Le théâtre en effet vit de passions, et c’est pourquoi le patriotisme sous sa forme pure, le patriotisme sans alliage, se prête mal et s’est toujours mal prêté aux conditions de l’art dramatique. Quand il est porté à son plus haut degré, c’est, il est vrai, une passion d’une énergie sans égale; mais comme son premier triomphe est précisément de refouler et d’éteindre tous les autres sentimens, le théâtre s’en accommode difficilement. L’histoire est pleine d’épisodes où l’on voit le patriotisme arrivé à ce plus grand des triomphes; qu’est-ce que le théâtre a jamais fait cependant de ces épisodes en apparence si dramatiques? Le sujet de Junius Brutus n’a jamais produit rien qui vaille, et celui de Ga-ton n’a fourni qu’une tragédie assez froide à Addison. Le sujet même de Jeanne d’Arc, si attendrissant et si pathétique par le contraste qui s’établit naturellement entre la faiblesse de l’héroïne et la grandeur de l’œuvre accomplie, semblerait devoir faire exception, et cependant le seul poète qui en ait tiré un parti heureux a été obligé d’en souiller la pureté par cet alliage que le théâtre réclame impérieusement. La meilleure preuve que de tels sujets échappent au théâtre, c’est que jamais les maîtres véritables n’ont eu la fantaisie de s’en emparer, ce qu’ils auraient fait, croyez-le bien, si ce bon jugement qui est toujours inséparable du génie ne les avait avertis qu’ils résistaient aux conditions de la scène.
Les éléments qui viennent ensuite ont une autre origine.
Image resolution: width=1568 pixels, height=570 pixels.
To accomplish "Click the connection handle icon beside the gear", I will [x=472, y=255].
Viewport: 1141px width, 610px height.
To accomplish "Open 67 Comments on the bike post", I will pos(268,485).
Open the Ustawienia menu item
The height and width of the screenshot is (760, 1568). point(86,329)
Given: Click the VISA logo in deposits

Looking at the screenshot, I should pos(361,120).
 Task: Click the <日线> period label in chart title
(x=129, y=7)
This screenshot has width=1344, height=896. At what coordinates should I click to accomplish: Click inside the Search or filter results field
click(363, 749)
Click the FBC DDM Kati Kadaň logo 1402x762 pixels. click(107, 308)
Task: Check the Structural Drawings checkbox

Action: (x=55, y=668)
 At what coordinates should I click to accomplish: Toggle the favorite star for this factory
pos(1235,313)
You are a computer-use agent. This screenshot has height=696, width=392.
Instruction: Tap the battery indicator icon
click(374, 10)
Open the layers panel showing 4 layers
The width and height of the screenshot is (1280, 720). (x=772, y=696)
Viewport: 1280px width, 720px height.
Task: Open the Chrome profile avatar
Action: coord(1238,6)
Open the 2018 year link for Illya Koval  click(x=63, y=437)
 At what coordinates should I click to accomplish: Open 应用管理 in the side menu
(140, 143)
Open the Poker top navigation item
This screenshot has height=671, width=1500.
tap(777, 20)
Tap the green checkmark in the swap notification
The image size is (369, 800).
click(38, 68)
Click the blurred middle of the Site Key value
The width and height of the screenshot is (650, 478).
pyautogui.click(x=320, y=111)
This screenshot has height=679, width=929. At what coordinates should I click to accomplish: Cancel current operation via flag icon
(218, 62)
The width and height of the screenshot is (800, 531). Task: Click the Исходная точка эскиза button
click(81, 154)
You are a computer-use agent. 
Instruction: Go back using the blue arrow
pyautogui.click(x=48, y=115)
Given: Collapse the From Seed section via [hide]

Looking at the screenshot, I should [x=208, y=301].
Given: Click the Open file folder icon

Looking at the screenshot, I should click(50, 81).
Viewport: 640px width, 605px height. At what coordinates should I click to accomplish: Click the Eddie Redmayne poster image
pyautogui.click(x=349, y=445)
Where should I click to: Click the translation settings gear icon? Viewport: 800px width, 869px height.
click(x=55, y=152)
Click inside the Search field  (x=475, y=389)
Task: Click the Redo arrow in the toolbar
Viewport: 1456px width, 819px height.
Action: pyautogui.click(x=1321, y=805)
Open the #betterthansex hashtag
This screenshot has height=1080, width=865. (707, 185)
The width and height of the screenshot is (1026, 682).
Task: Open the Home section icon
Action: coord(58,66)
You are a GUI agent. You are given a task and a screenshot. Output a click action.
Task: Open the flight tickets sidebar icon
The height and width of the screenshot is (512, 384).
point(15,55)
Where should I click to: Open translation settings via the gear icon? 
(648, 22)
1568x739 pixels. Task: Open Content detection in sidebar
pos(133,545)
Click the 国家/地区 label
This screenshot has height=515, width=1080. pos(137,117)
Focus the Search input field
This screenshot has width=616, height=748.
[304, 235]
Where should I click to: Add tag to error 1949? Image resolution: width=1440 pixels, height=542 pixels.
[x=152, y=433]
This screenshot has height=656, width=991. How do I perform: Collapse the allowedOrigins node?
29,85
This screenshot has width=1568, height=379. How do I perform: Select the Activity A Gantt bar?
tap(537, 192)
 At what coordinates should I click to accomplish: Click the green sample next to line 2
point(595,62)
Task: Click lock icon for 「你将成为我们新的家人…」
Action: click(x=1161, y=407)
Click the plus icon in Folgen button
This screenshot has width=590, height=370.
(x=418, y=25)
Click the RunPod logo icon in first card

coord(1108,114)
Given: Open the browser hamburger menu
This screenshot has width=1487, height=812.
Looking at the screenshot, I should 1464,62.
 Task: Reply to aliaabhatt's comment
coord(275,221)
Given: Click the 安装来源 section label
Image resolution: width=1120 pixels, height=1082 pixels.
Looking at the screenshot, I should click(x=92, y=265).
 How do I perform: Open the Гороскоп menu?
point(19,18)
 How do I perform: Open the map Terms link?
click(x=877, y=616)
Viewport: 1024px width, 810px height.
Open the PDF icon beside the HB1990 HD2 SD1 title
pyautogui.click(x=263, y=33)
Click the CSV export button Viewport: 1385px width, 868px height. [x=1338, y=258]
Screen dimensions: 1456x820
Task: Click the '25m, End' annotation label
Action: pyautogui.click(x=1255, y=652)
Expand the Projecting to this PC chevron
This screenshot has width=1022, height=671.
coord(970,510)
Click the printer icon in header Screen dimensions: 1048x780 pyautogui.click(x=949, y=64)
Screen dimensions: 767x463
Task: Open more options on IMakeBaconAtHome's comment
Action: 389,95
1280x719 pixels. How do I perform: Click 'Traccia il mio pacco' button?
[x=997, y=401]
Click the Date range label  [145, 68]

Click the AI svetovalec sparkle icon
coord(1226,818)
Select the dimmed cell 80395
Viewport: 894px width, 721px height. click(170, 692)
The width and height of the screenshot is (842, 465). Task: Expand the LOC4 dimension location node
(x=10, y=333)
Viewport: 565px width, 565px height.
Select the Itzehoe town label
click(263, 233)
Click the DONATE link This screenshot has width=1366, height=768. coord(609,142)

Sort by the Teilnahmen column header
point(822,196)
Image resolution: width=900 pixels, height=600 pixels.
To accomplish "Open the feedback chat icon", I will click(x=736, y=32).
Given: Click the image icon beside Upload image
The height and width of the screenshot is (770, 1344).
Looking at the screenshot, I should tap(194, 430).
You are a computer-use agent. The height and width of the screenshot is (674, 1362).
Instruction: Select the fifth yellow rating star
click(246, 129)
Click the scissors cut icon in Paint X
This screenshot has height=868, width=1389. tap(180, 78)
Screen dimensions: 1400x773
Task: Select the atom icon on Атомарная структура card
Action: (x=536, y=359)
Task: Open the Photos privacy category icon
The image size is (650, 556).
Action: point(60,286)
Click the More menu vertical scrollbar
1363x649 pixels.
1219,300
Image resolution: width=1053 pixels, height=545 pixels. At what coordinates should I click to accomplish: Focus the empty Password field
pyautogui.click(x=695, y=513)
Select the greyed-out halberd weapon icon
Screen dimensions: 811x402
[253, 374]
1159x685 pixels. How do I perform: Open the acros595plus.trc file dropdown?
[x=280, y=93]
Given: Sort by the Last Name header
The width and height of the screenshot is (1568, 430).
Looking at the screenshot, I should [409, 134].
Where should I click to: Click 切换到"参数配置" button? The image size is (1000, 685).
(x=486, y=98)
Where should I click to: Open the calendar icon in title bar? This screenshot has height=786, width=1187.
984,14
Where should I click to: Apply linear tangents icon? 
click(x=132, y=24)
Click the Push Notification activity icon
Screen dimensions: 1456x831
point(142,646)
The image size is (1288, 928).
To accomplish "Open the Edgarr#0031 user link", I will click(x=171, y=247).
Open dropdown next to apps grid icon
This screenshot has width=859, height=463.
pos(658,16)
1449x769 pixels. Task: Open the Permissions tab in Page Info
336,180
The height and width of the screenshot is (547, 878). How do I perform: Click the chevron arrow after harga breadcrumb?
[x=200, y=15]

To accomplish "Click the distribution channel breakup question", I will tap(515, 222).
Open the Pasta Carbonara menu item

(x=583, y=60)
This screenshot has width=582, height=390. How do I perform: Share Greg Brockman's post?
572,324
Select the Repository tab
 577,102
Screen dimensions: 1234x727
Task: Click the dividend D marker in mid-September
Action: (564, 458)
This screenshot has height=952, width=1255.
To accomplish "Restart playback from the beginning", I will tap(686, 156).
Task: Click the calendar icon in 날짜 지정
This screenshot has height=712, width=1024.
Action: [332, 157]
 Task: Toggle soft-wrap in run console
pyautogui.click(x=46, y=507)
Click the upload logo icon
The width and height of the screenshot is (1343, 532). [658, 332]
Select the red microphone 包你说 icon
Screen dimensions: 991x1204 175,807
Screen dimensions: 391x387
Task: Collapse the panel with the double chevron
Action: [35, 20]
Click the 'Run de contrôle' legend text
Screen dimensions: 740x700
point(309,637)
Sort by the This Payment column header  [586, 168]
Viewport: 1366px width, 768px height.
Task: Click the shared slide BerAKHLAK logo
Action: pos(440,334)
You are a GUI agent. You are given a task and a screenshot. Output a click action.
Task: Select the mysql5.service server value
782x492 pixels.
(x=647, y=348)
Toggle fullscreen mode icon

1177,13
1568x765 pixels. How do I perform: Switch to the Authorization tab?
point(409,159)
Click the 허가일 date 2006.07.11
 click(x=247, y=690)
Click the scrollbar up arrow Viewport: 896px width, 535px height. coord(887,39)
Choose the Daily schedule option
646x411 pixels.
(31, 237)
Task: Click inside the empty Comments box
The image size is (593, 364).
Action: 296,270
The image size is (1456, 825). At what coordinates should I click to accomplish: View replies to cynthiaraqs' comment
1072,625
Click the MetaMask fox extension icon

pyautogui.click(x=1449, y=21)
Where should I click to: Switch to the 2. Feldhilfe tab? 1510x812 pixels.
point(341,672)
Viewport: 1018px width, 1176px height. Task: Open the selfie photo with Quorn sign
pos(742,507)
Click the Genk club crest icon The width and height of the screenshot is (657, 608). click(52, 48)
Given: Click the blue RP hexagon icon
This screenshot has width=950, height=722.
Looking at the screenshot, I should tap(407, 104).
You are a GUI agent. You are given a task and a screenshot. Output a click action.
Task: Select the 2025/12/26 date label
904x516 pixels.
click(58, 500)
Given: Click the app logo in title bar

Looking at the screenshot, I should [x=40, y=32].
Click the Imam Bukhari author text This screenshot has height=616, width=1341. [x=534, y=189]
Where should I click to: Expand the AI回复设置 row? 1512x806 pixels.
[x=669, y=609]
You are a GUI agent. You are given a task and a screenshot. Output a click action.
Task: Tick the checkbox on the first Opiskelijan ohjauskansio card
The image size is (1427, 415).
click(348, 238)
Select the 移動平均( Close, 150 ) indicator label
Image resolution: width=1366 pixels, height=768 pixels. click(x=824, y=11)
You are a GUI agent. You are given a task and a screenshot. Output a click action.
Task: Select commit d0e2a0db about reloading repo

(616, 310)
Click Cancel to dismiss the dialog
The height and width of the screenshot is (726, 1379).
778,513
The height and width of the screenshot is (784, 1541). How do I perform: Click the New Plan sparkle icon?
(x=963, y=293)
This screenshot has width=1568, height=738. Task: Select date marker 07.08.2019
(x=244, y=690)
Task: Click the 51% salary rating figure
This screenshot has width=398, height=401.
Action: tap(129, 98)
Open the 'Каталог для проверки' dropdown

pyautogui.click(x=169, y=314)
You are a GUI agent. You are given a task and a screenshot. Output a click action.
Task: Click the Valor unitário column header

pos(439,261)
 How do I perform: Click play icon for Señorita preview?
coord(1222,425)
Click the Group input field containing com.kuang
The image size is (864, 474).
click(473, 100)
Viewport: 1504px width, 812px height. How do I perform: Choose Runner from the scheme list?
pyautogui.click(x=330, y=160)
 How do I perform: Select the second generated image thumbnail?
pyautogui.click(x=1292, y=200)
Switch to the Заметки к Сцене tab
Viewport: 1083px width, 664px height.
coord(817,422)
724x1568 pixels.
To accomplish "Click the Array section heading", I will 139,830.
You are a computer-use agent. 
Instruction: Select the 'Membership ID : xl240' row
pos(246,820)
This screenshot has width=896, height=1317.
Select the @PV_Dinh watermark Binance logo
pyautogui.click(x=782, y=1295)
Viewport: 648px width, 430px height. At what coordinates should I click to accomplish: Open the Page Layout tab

Si le théâtre s’accommode mal du patriotisme sans mélange, en revanche il s’accommode merveilleusement de sa lutte ave: les autres passions, le théâtre entier de Corneille et nombre d’œuvres éminentes chez tous les poètes de tous les pays et de tous les temps sont là pour le prouver; mais les difficultés sont grandes pour le poète qui tente une pareille entreprise. Il ne suffit pas, pour constituer un tel drame, d’établir un contraste entre la préférence de la nature et la préférence de la raison. Puisqu’il doit y avoir lutte, il faut qu’elle soit assez sérieuse pour coûter à celui qu’elle déchire toute l’énergie de son âme et tout le sang de son cœur. Si le triomphe du devoir est certain par cela seul qu’il est le parti le plus noble, le drame se trouvera supprimé, et le plus beau dénoûment laissera froid. La grandeur de ce triomphe ne peut et ne doit se mesurer que par le degré de résistance de la nature, cette résistance doit donc être poussée jusqu’à l’entier épuisement des passions ou des instincts d’où elle tire son énergie. Un père qui sacrifie sa fille à première sommation de la destinée, un amant qui sacrifie sa maîtresse à première injonction du devoir sont incontestablement dignes d’être admirés et applaudis comme des personnages d’un jugement sain et droit, qui ont eu nettement conscience de la détermination la plus vertueuse, la plus conforme au bien moral, mais il est à peine possible que le spectateur les juge dignes de ses larmes. La lutte doit être extrême pour engendrer le pathétique; mais voici une autre difficulté, c’est qu’il faut en même temps qu’elle respecte assez le caractère du héros pour que sa noblesse n’en soit atteinte à aucun degré, condition que les luttes extrêmes accomplissent d’ordinaire assez mal. Ainsi d’une part si la lutte n’est pas extrême le drame n’existera pas, et si elle l’est tellement que le caractère du héros en devienne incertain, ce héros perdra de l’intérêt qu’il doit inspirer. Volontiers je m’arrêterais, pour toute critique de l’Hetman, à cette description du drame fondé sur la lutte du patriotisme avec les sentimens de la nature, en demandant à M. Déroulède s’il croit être sorti vainqueur de ces difficultés.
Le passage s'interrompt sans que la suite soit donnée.